[[ EXERCISE DATA open ]]
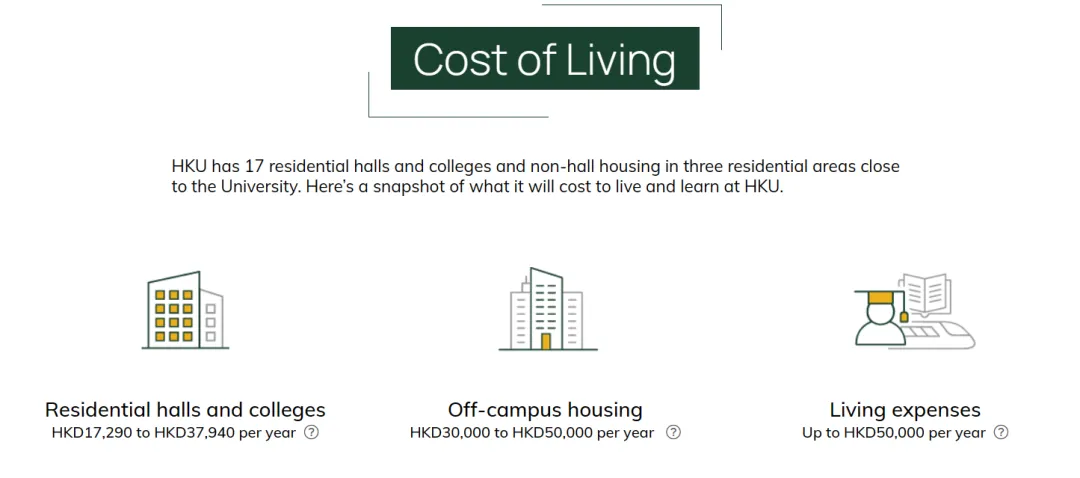The height and width of the screenshot is (478, 1080).
Task: Select the Off-campus housing heading
Action: [x=545, y=410]
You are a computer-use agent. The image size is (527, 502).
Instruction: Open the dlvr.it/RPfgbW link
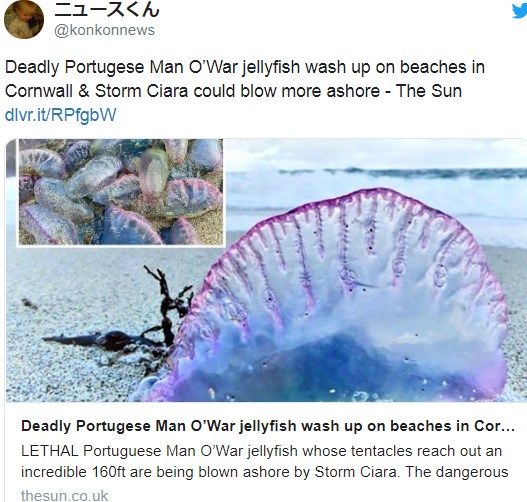(x=60, y=115)
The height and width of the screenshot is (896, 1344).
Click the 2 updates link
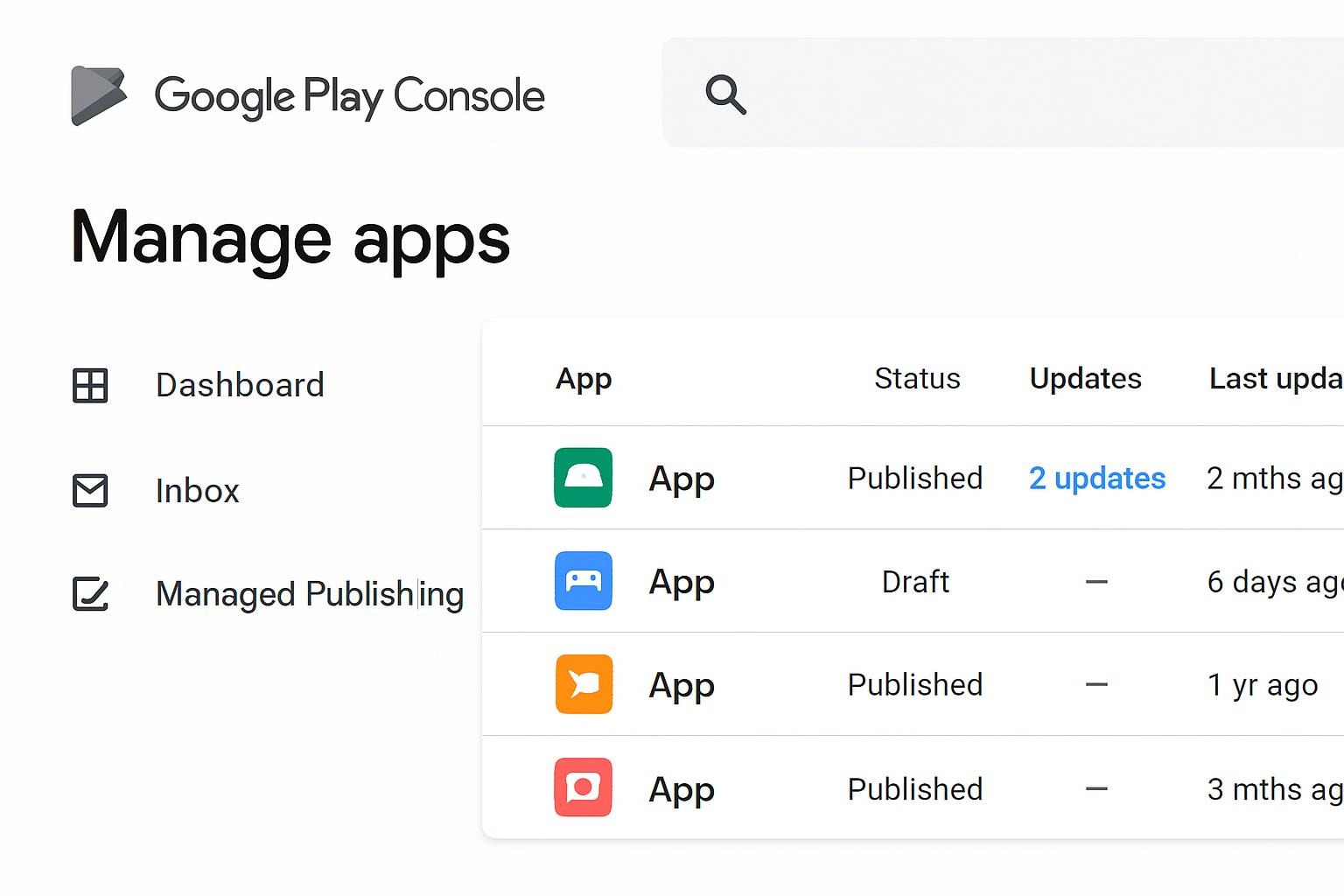1096,479
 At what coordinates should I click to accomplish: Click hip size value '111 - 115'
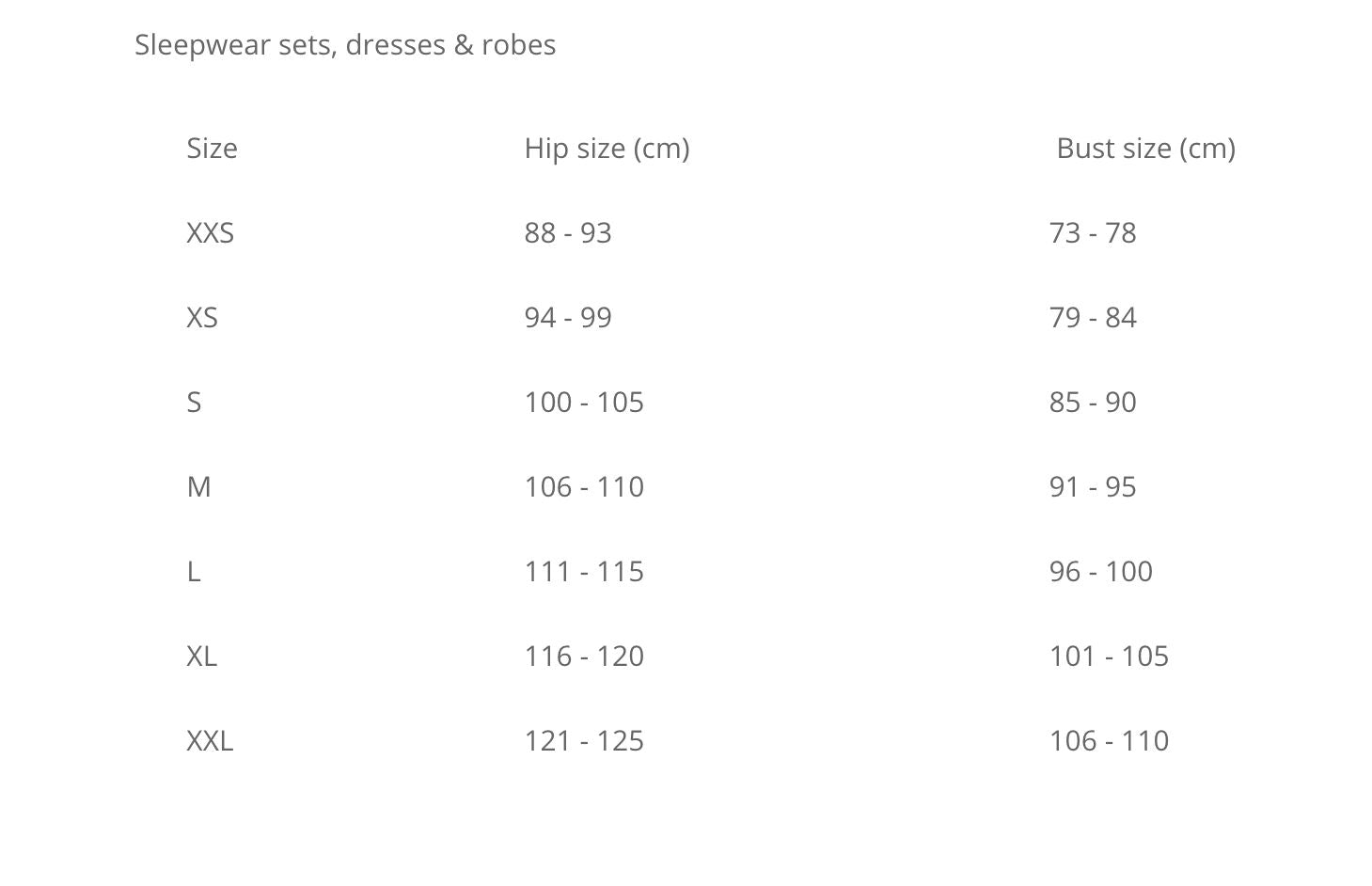(584, 572)
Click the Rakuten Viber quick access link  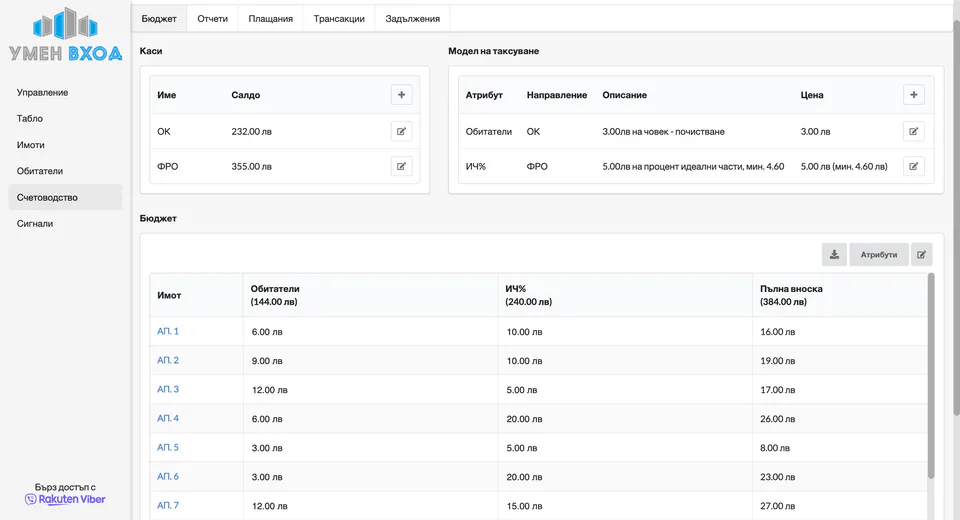(66, 499)

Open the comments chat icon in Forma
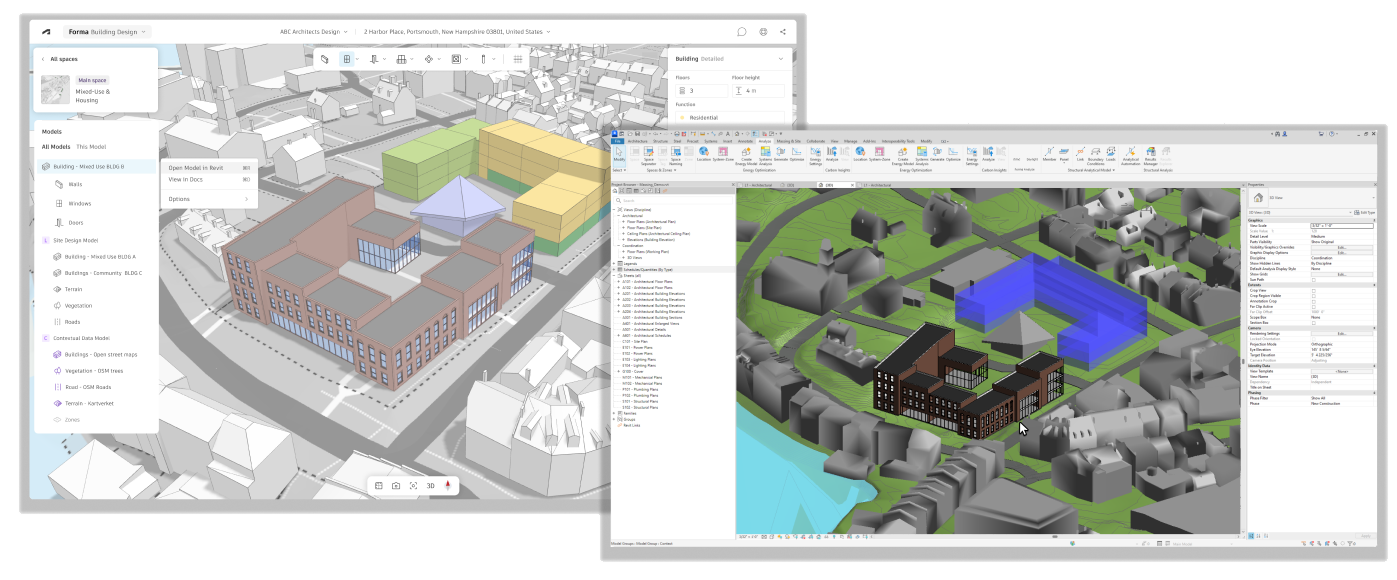pos(742,32)
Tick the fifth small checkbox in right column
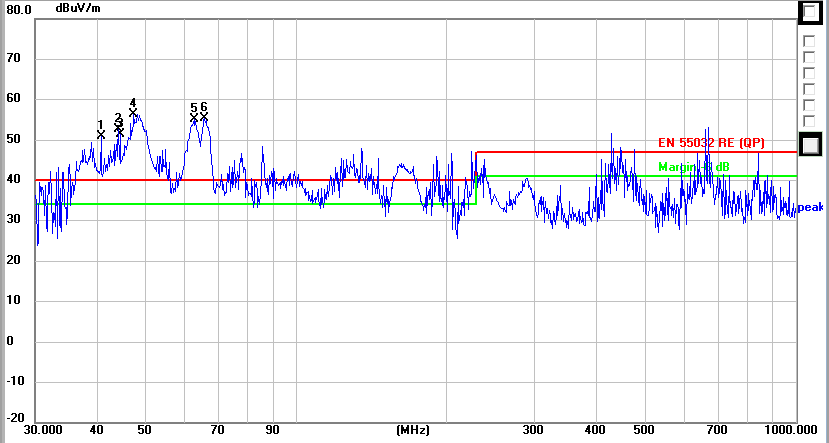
[[ EXERCISE DATA closed ]]
The answer should contain only the lines from the one with "Open the comments chat icon in Forma" through the last line of the material, given word for word and without pictures.

Open the comments chat icon in Forma
pos(742,32)
Tick the fifth small checkbox in right column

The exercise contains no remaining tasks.